Para Maier, ejecutiva media de la poderosa Électricité de France, EDF, resulta evidente que la gran empresa se encuentra acabada y ya no es el lugar del éxito que era antes: "El ascensor social está bloqueado". Los títulos académicos, dice, ya no proporcionan tanta seguridad como antes, las jubilaciones se encuentran amenazadas y la carrera profesional ha dejado de estar garantizada. Muy lejos quedó la época de los 60 y su entusiasmo por el progreso y las carreras aseguradas. Ahora, el futuro es por completo incierto y a las nuevas generaciones les espera una exigencia mayor de títulos para ocupar cargos que serán aún menos valorados y motivadores.

La inmovilidad no es el único ni el peor defecto de la gran empresa. También lo son su falta de creatividad, la burocracia, las reuniones inútiles, sus falsos propósitos de cambio y, sobre todo, las maneras que emplea para ocultar su verdadero rostro. Esas maneras, como en cualquier institución contemporánea, tienen que ver con la jerga: "El nivel estratégico consiste en la realización de un sistema de información global construido mediante la integración de subsistemas heterogéneos distribuidos". Con los acrónimos: "El AGIR es ahora el IPN y pasa a controlar el STI en detrimento de la SSII, la cual se ocupa de la DM; ahora bien, está previsto que este último migre al RTI". Con las frases hechas: "No hay problemas, sólo hay soluciones". Y, por supuesto, con el micropatriotismo empresarial: las fiestas, las camisetas, los pins y los eslóganes.

Detrás la retórica, la realidad cruda es que el objetivo de la gran empresa es la ganancia y no desarrollar el potencial del asalariado, un esclavo moderno que en el fondo sólo trabaja por lo que recibirá a fin de mes. Pero, como es inútil tratar de cambiar ese sistema y criticarlo sería reforzarlo, Maier propone su estrategia de resistencia pasiva: trabajar lo menos posible y aprender a pasar inadvertido, eso sí, aprendiendo a venderse muy bien. Lo que, en concreto, significa no aceptar cargos de responsabilidad, simular que se lleva trabajo a la casa -cargar siempre papeles- y adaptarse sin protestar al modelo promocionado. En fin, convertirse en un buen farsante.

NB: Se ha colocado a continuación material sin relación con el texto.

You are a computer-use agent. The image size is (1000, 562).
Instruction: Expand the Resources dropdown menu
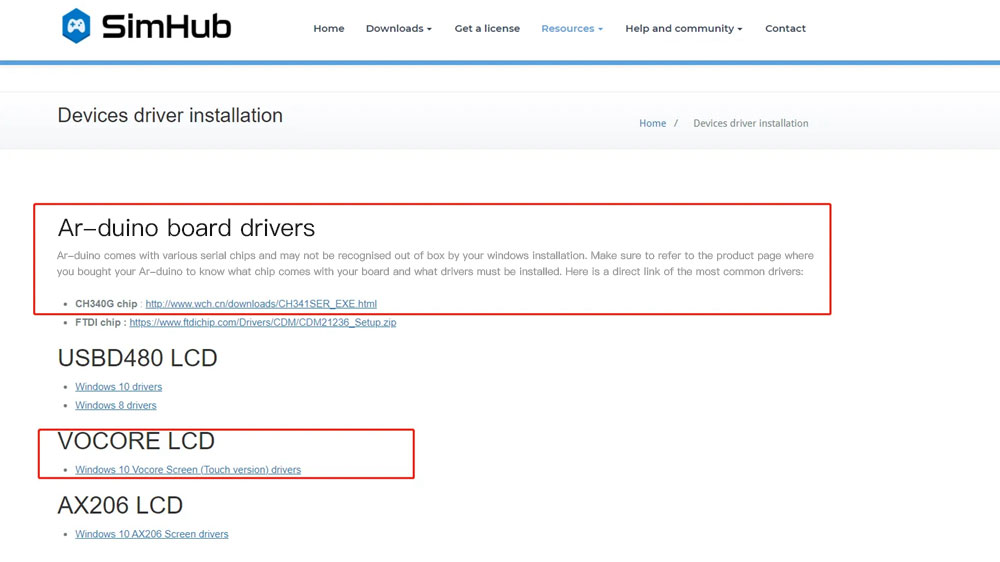pyautogui.click(x=571, y=29)

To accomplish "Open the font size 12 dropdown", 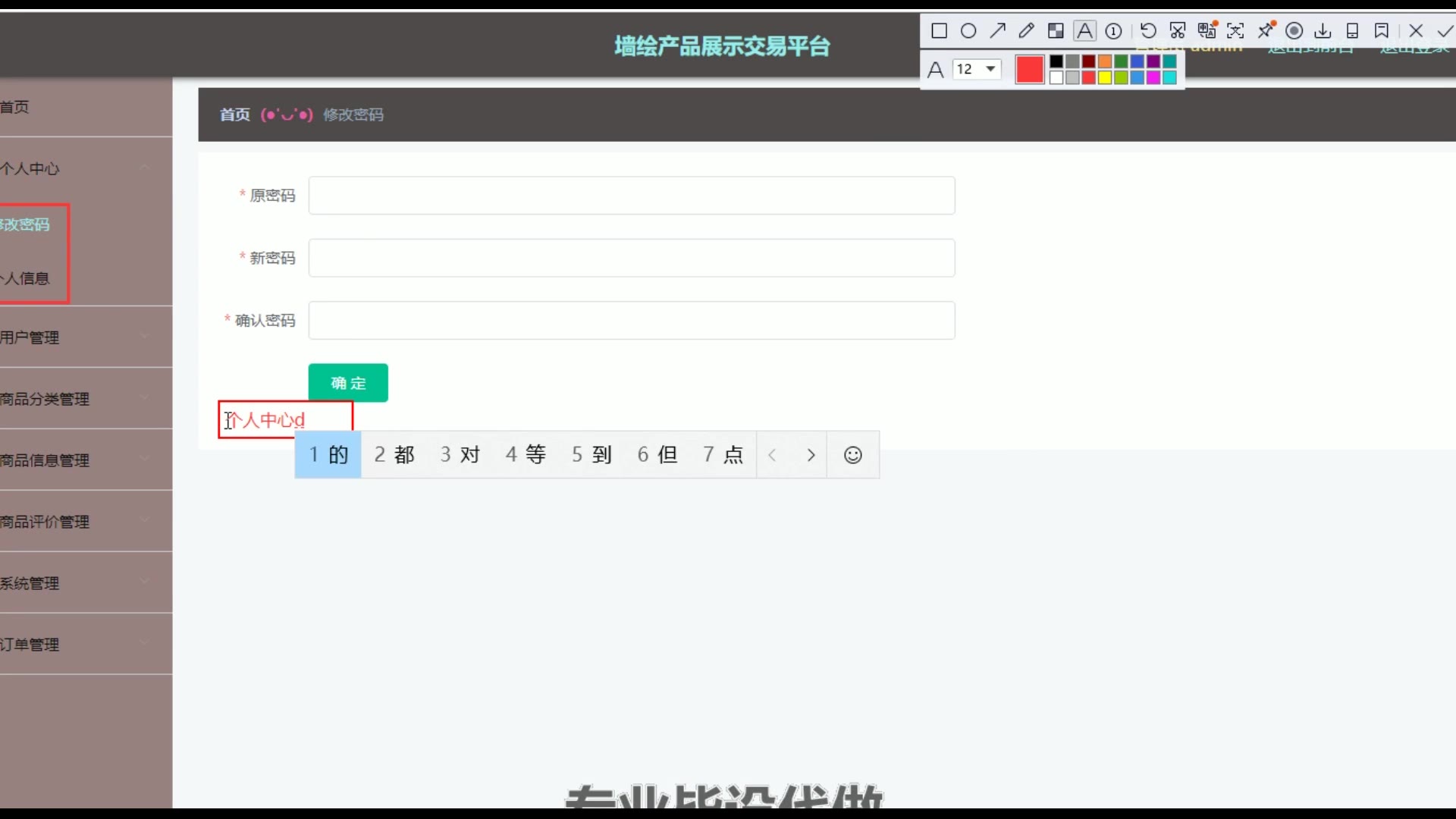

El éxito de esta obra ha sido impresionante: libro más vendido en Francia -ya pasó de los 250.000 ejemplares- y gran despliegue en el Financial Times y en el New York Times, que calificó a Maier de ser una heroína de la contracultura. ¿Exageraciones? Probablemente. Como bien lo dijo un comentarista español: "¿A cuento de qué viene la señora o señorita Corinne Maier a enseñarnos a los españoles lo que es la pereza?". Y nosotros podríamos agregar: ¿acaso hay algo que enseñarle a un burócrata colombiano en el arte de 'mamarle gallo' al trabajo?

Hasta cierto punto, los problemas de los que se ocupa este texto -muy referidos al aburrimiento- son específicos de una sociedad de bienestar en la que se debate la reducción de la jornada laboral de 32 horas semanales. Sin embargo, no debe desestimarse la acogida que ha tenido fuera de Francia: puede ser también la expresión de un profundo malestar que hay en el mundo contra una forma de hacer empresa que, por unas expectativas de rentabilidad demasiado altas, ha convertido a los empleados en meras fichas prescindibles y, en una respuesta apenas obvia, las fichas prescindibles no se sienten obligadas a ningún tipo de lealtad.